On the other hand, streaming instability provides a valuable pathway for the formation of planetesimals [89], [90]. It occurs when the volume density of pebbles approaches that of the gas, resulting in significant back-reaction from pebbles onto the gas. As a result, these pebbles concentrate radially into dense clumps and eventually collapse into planetesimals through self-gravity. Defining the protoplanet as the largest planetesimal generated from the streaming instability clumps, [46] obtain the mass of the protoplanet from the extrapolation of literature numerical investigations (e.g., [91]–[94]). This streaming instability-induced protoplanet mass can be expressed as (see section 2.4 of [46] for derivations)
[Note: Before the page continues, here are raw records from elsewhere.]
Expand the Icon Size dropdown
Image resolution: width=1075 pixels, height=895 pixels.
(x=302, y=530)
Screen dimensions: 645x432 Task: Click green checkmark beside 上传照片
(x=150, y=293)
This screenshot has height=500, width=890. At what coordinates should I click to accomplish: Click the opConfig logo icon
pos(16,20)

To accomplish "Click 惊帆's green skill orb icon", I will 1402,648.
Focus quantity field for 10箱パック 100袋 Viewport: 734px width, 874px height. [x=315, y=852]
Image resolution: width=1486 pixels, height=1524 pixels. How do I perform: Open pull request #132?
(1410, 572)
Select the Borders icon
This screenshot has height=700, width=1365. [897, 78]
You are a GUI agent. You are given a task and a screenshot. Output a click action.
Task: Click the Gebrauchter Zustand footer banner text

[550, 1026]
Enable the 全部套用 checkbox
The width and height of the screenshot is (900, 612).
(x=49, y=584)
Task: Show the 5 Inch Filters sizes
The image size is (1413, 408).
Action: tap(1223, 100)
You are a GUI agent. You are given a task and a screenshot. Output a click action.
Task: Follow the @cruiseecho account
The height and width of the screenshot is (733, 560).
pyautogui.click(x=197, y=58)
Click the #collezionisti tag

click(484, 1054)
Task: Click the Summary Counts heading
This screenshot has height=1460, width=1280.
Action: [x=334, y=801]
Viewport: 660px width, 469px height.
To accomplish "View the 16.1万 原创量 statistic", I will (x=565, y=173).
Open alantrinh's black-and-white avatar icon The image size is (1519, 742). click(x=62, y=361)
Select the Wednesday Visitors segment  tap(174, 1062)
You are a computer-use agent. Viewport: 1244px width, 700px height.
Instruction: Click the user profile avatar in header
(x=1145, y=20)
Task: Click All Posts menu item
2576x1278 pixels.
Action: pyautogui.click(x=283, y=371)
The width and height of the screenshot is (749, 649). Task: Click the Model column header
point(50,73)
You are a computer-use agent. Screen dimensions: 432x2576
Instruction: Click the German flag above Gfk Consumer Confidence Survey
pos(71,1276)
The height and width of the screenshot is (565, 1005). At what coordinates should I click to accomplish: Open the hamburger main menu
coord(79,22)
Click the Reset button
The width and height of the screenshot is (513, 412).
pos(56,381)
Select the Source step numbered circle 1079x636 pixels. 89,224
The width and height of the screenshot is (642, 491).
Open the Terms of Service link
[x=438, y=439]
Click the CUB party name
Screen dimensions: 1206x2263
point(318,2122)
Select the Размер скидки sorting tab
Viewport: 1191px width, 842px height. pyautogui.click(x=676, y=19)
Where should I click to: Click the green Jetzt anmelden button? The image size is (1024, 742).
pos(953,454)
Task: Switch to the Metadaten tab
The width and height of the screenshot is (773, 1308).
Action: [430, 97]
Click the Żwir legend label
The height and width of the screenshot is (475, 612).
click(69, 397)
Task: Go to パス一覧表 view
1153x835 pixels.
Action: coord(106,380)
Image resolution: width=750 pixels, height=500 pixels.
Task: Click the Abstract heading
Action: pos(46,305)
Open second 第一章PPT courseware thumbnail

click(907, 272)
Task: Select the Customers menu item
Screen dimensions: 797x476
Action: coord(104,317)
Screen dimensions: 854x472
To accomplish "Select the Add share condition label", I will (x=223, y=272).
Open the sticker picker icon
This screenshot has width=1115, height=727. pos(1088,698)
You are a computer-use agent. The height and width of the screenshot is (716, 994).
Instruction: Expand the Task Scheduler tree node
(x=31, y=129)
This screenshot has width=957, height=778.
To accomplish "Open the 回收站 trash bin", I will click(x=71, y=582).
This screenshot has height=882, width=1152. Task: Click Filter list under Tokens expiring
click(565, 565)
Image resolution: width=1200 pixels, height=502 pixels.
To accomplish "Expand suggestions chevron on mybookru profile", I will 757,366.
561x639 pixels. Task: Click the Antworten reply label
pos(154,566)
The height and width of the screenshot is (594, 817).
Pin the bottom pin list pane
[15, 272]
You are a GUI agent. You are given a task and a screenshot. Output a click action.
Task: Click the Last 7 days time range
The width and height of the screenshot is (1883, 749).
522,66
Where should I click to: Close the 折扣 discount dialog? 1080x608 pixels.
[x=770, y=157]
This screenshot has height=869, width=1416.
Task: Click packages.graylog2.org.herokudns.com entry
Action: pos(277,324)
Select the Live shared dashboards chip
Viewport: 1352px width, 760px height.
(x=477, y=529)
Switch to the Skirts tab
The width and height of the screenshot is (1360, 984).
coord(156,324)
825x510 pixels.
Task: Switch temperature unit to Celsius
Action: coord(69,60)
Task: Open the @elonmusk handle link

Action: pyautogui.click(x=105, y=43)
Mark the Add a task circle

\[\begin{align} M_{\rm p0} = & 2 \times 10^{-3} \left( \frac{\gamma}{\pi^{-1}} \right)^{3/2} \left( \frac{h_{\rm g}}{0.05} \right)^{3} \left( \frac{M_{\star}}{0.1 \;{\rm M}_{\odot}} \right) \;{ M}_{\oplus}. \label{eq:Mp0} \end{align}\tag{3}\] Where \(\gamma {=} 4\pi G \rho_{\rm g}/\Omega_{\rm K}^2\) is the relative strength between self-gravity and tidal shear, \(\rho_{\rm g}{=}\Sigma_{\rm g}/(\sqrt{2 \pi }h_{\rm g} r)\) is the gas volume density and \(\Omega_{\rm K}{=}\sqrt{GM_{\star}/r^3}\) is the Keplerian angular velocity.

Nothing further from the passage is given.